Collection entries:
'''

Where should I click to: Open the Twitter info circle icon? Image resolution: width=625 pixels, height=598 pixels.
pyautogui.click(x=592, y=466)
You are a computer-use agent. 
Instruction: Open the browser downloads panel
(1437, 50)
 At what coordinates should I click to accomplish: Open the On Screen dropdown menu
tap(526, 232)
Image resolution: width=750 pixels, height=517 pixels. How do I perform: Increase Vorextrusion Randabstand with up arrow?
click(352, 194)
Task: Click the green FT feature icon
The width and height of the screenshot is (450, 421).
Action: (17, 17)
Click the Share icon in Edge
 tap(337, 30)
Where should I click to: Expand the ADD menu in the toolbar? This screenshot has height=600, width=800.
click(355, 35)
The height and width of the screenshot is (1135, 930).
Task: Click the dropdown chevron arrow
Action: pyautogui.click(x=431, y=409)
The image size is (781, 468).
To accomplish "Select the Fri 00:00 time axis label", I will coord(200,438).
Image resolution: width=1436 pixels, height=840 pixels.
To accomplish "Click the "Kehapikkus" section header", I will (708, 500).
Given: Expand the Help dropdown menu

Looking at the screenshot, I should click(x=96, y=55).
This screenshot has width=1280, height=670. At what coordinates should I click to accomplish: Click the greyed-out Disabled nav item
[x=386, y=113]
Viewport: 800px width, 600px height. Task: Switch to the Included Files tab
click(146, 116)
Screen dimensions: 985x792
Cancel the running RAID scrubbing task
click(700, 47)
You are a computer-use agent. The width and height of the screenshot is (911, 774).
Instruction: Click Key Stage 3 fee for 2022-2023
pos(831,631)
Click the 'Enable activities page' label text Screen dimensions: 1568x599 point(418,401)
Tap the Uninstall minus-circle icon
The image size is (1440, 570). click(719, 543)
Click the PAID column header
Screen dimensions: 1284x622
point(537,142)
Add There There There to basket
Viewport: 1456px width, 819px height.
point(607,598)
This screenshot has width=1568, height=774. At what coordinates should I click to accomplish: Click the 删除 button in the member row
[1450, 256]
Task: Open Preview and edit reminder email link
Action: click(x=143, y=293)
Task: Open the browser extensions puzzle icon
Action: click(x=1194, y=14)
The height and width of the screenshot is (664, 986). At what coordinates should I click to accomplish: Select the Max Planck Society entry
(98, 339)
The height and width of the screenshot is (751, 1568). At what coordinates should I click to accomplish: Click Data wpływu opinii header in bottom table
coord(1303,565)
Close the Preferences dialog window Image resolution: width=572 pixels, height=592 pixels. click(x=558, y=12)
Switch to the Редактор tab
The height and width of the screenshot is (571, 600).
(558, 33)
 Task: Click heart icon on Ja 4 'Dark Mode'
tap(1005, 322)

'''

**Problem statement**
Retype the listing from the line with "The image size is (781, 468)." up to and including the line with "coord(1303,565)", reproducing each line without any changes.

**Exercise answer**
The image size is (781, 468).
To accomplish "Select the Fri 00:00 time axis label", I will coord(200,438).
Image resolution: width=1436 pixels, height=840 pixels.
To accomplish "Click the "Kehapikkus" section header", I will (708, 500).
Given: Expand the Help dropdown menu

Looking at the screenshot, I should click(x=96, y=55).
This screenshot has width=1280, height=670. At what coordinates should I click to accomplish: Click the greyed-out Disabled nav item
[x=386, y=113]
Viewport: 800px width, 600px height. Task: Switch to the Included Files tab
click(146, 116)
Screen dimensions: 985x792
Cancel the running RAID scrubbing task
click(700, 47)
You are a computer-use agent. The width and height of the screenshot is (911, 774).
Instruction: Click Key Stage 3 fee for 2022-2023
pos(831,631)
Click the 'Enable activities page' label text Screen dimensions: 1568x599 point(418,401)
Tap the Uninstall minus-circle icon
The image size is (1440, 570). click(719, 543)
Click the PAID column header
Screen dimensions: 1284x622
point(537,142)
Add There There There to basket
Viewport: 1456px width, 819px height.
point(607,598)
This screenshot has width=1568, height=774. At what coordinates should I click to accomplish: Click the 删除 button in the member row
[1450, 256]
Task: Open Preview and edit reminder email link
Action: click(x=143, y=293)
Task: Open the browser extensions puzzle icon
Action: click(x=1194, y=14)
The height and width of the screenshot is (664, 986). At what coordinates should I click to accomplish: Select the Max Planck Society entry
(98, 339)
The height and width of the screenshot is (751, 1568). At what coordinates should I click to accomplish: Click Data wpływu opinii header in bottom table
coord(1303,565)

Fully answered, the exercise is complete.